The thinking behind this was that any such marketing is parasitic on the activities of official advertisers who have paid for the privilege of a connection with the Olympic Games. The result is draconian, since even innocent phrases such as ‘Visit London in 2012’ would be prohibited.
English law already offers considerable protection against misrepresentation and false impression of official endorsement, including copyright, registered trade marks and designs and passing off. In recent years, top UK sporting organisations have been quick to challenge anyone associating themselves with well known sporting events or bodies. Recent examples include: the Football Association’s copyright action to stop unofficial stickers with football club logos; Arsenal’s trade mark action against unofficial merchandise; and Eddie Irvine’s case against a radio station for using a doctored photograph to suggest that he endorsed it.
The House of Lord’s amendments on March 6 enjoyed all-Party support. The first change is an important one. There had been much concern about the “presumption of guilt”. This has now been amended to provide that, while a court may have regard to whether the list of specific provisions mentioned above have been used in an infringing fashion, there will be no automatic presumption that the law has been broken.
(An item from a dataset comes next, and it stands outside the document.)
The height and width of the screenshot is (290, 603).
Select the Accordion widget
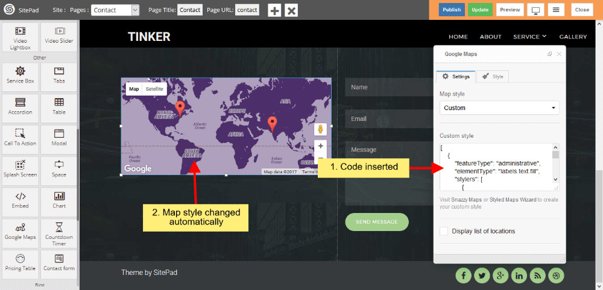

The second amendment places a duty on the Government to consult with the industry before introducing restrictions on the physical location of advertising around Olympic venues. The final change places a similar duty on the Government in respect of any changes it may seek to the list of protected words and expressions contained within the draft Bill. The value and impact of this consultation will have to be seen.
The Bill had its third and final reading in the House of Lords on March 14 and will now return to the House of Commons. The Bill is expected to become law by Easter.